# Howdy Brothers!



## DDWW (Mar 13, 2013)

Fraternal Greetings:

I am a PM of Eloy Lodge #46, Eloy Arizona. Do cowboy action shooting and we have a group within that sport who are Masonic Cowboys. Some of us where a replica of the Jewel as worn by Bro. Buck Taylor in the movie Tombstone. 

We just returned back from vacation and I visited the Grand Lodges in Sydney and Perth. Both places they treated my lady and I very nice. Also I attended a Lodge meeting in Hong Kong. This was a Lodge chartered under the Grand Lodge of Scotland. What a great experience!

I am now retired and hope to visit many more Lodges around the USA and world. 

DDWW


----------



## Brent Heilman (Mar 14, 2013)

Welcome to the forums Brother.


----------



## flttrainer (Mar 14, 2013)

Welcome brother 


Freemason Connect Premium App


----------



## Bro. Stewart P.M. (Mar 14, 2013)

Welcome to the Community!!


----------



## Ashlar76 (Mar 14, 2013)

Welcome, hope you enjoy the forums.


Freemason Connect Premium App


----------



## DJGurkins (Mar 15, 2013)

Welcome and enjoy the brotherhood. 

Freemason Connect Premium App


----------



## Roy Vance (Mar 16, 2013)

Welcome, Brother. I hope you enjoy the Brotherhood.


----------



## KSigMason (Mar 16, 2013)

Welcome aboard.

Freemason Connect Premium App


----------



## Cblack (Mar 16, 2013)

Welcom Brother!

Freemason Connect Premium App


----------



## Brother JC (Mar 17, 2013)

Welcome, Brother!


----------



## Bill Hosler (Mar 17, 2013)

Welcome Worshipful 


Freemason Connect Premium App


----------



## RHS (Mar 17, 2013)

Welcome! Woah cowboy action shooting! Too cool.

Are you having trouble finding ammunition these days with this shortage or do y'all reload your own rounds? 


RHS

Freemason Connect Premium App


----------



## DDWW (Mar 18, 2013)

*Tasks to perform*:
[A] From the forum thread, set down the passage that begins at the words "I am a PM of" and stops after "USA and world.", keeping every word as it appears.
[B] Answer these questions from the forum thread:
(i) Of which lodge is DDWW a Past Master?
(ii) Under which Grand Lodge was the lodge DDWW attended in Hong Kong chartered?
(iii) What two possibilities does RHS raise about how the cowboy shooters get ammunition?
The lines that come after the forum thread are separate material and have no connection to it.

*Source data*:
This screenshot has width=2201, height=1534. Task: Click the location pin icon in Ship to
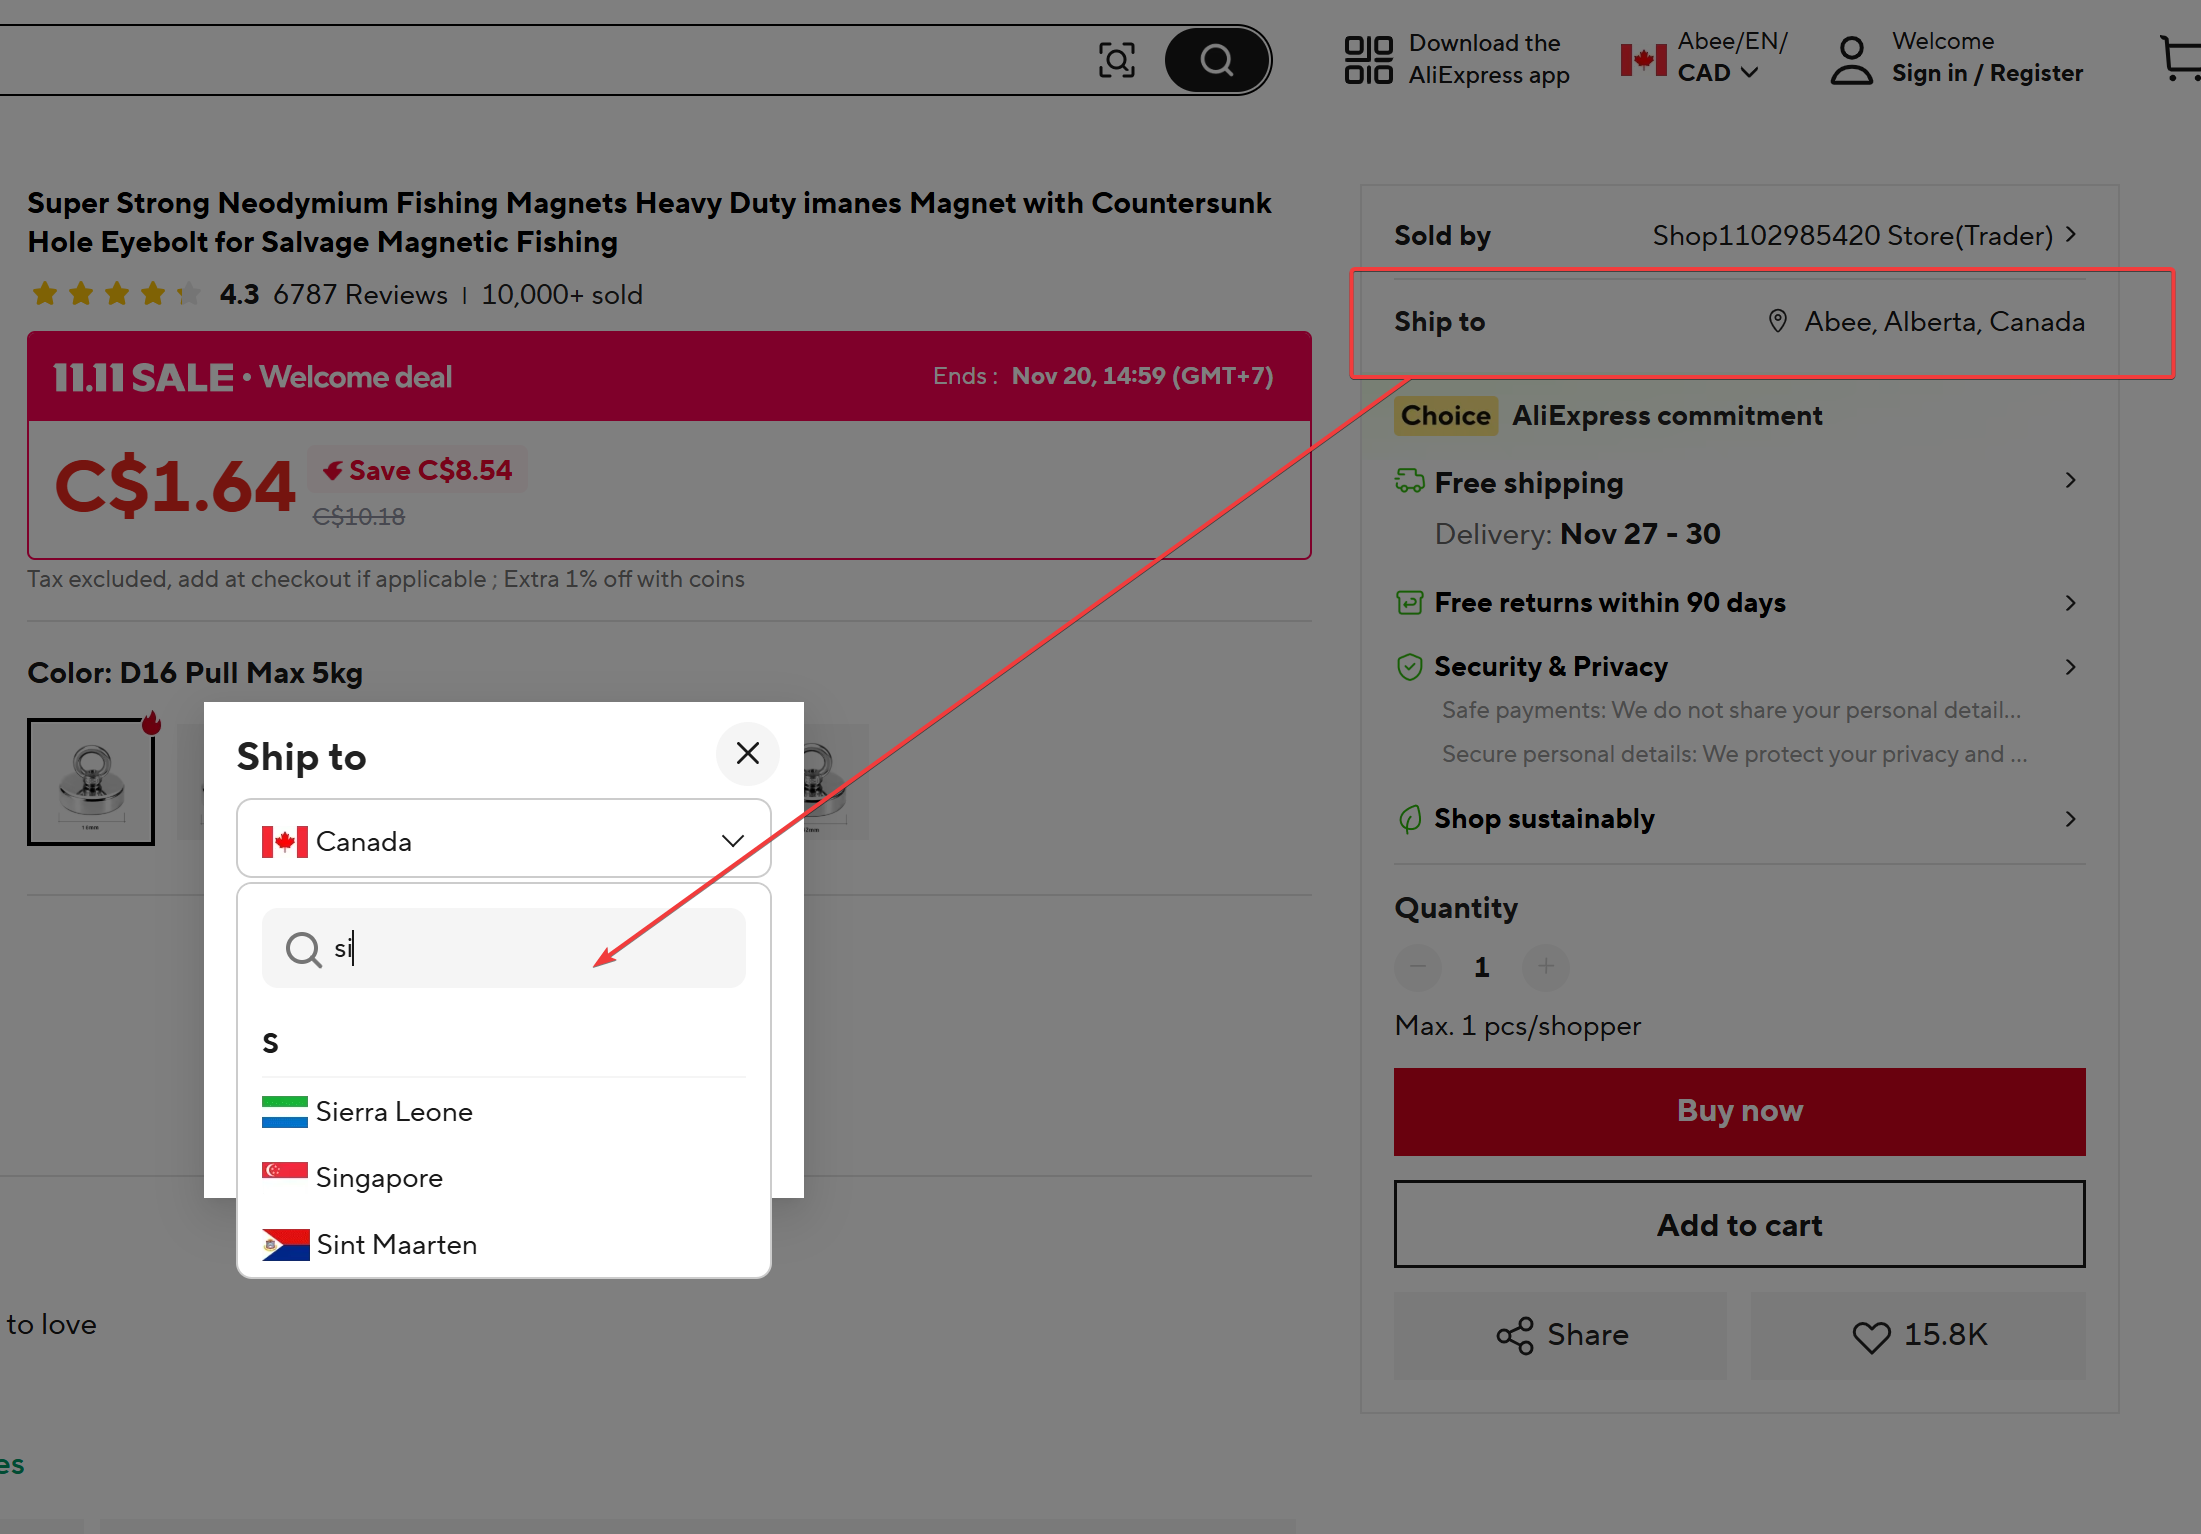tap(1777, 321)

*Solutions to the problems*:
[A]
I am a PM of Eloy Lodge #46, Eloy Arizona. Do cowboy action shooting and we have a group within that sport who are Masonic Cowboys. Some of us where a replica of the Jewel as worn by Bro. Buck Taylor in the movie Tombstone. 

We just returned back from vacation and I visited the Grand Lodges in Sydney and Perth. Both places they treated my lady and I very nice. Also I attended a Lodge meeting in Hong Kong. This was a Lodge chartered under the Grand Lodge of Scotland. What a great experience!

I am now retired and hope to visit many more Lodges around the USA and world.

[B]
(i) Eloy Lodge #46, Eloy, Arizona.
(ii) The Grand Lodge of Scotland.
(iii) RHS asks whether they are having trouble finding ammunition because of the shortage or whether they reload their own rounds.